Safeness and Idempotency

Section 6.1 defines that GET, HEAD, OPTIONS and TRACE are considered safe methods, thus ensure the implementation of these methods do not have any side effects (see this article). In addition to the safe methods, PUT and DELETE are considered idempotent which means subsequent identical requests to the same resource does not result it different responses to the client.

Request Body

Request bodies on GET, HEAD, OPTIONS, and DELETE requests are ignored. The HTTP spec does not define any semantics surrounding this situation.

The Mysterious POST Method

Typical uses of POST requests are described in Section 6.5, but in most cases should be assumed by clients as black box, neither safe nor idempotent. If updating an existing resource, it is more appropriate to use PUT. Likewise with deleting a resource, the DELETE method should be used.

The one caveat here is dealing HTML forms where only GET and POST requests are supported. A workaround would be to use JavaScript and send a XMLHttpRequest request with the correct method. One implementation using jQuery is to handle all forms and check for the form[method] attribute.

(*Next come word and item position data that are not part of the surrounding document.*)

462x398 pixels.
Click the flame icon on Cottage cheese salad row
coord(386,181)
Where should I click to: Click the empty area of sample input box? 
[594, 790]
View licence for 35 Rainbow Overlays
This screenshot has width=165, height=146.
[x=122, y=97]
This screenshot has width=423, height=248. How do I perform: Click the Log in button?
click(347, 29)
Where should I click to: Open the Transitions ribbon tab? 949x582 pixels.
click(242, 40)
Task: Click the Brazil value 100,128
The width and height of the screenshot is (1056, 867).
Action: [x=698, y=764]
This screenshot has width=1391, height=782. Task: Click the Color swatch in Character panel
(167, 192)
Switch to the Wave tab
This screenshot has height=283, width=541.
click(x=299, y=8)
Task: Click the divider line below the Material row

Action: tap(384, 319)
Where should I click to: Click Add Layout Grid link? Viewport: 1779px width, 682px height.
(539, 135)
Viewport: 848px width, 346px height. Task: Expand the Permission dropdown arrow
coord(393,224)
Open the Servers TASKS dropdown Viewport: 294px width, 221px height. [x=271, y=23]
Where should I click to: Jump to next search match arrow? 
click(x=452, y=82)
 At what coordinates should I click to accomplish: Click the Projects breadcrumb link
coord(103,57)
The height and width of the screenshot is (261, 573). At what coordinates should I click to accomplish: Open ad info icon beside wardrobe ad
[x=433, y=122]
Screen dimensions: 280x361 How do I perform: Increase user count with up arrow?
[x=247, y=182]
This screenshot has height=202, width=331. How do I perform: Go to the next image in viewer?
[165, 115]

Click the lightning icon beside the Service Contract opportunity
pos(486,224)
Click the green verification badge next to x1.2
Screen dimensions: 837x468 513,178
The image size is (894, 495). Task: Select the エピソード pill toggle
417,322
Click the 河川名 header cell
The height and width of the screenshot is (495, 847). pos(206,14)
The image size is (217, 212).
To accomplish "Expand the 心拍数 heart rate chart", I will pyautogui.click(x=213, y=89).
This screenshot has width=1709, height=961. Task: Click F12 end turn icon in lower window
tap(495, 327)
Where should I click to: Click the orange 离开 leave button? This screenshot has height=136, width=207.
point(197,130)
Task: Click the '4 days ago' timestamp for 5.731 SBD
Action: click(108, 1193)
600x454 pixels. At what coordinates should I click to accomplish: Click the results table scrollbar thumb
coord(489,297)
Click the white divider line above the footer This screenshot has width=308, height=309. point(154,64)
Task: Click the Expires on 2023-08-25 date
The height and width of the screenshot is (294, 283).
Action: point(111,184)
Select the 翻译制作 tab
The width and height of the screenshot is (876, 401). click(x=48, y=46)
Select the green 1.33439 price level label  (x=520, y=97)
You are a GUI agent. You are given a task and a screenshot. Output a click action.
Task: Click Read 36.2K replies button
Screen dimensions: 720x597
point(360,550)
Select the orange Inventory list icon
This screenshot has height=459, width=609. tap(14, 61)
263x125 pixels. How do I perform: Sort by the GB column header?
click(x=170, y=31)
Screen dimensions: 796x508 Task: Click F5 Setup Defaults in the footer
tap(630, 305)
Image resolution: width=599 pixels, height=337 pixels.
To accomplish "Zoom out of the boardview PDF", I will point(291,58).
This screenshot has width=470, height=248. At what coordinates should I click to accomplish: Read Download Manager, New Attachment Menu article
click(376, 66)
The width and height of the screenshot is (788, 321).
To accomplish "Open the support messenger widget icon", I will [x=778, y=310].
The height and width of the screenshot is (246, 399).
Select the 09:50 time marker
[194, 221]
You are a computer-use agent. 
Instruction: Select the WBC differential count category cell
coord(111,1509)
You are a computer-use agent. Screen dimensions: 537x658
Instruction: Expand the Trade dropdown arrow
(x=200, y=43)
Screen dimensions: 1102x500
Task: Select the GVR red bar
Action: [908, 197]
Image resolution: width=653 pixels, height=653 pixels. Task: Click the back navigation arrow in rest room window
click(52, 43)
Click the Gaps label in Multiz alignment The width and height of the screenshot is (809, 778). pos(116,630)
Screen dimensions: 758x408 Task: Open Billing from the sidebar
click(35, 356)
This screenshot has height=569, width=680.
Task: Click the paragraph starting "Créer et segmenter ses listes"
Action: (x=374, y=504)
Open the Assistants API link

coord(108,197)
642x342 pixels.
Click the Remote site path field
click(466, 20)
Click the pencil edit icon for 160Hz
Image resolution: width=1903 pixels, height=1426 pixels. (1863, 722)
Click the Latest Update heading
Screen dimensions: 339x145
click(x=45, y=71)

$('body').on('submit', 'form', function(event) {
    var $form = $(this),
        method = $form.attr('method'),
        action = $form.attr('action');

    // Process GET and POST methods as normal..
    if (!method || /(get|post)/i.test(method)) {
        return;
    }

    // Prevent default behavior and kick off a request
    // with the non-standard method.
    event.preventDefault();

    // The implementation is somewhat up in the air. An approach
    // could be to try and process the response as JSON (or whatever)
    // assuming a {"location": <href>} on success. Otherwise it would
    // be assumed to be an error and the fully rendered HTML page would
    // be the response. The sections of the document would be replaced
    // with the new response thus displaying the updated state of the form.
    var xhr = $.ajax({
        type: method,
        url: action,
        // This could be anything.. depending on what the server
        // accepts.
        data: $form.serialize(),
        // This does not need to be synchronous, but makes it _feel_
        // more like a normal request from the user's perspective.
        async: false,
        success: function(resp) {
            try {
                window.location.replace(JSON.parse(resp).location)
            } catch (e) {
                // This may need to be more specific if there are more than
                // one form on the page with the same action. Also there may
                // be more elements on the page that need to be replaced; updated
                // accordingly. (Note the andSelf() accounts for top-level elements
                // in the document)
                var $newform = $(resp).andSelf().find('form[action="'+ action + '"]');
                $form.replaceWith($newform);
            }
        }
    }); 
});

Without using JavaScript, a hidden form parameter could be used to specify the real method this request represents. On the server-side, the parameter can be checked and the request can be routed to the appropriate handler.

2xx Responses

Section 7.2.1 defines that GET, HEAD, POST, and 'TRACE' should have a payload for status code of 200 OK. If not supplied, a different 2xx code may be more appropriate.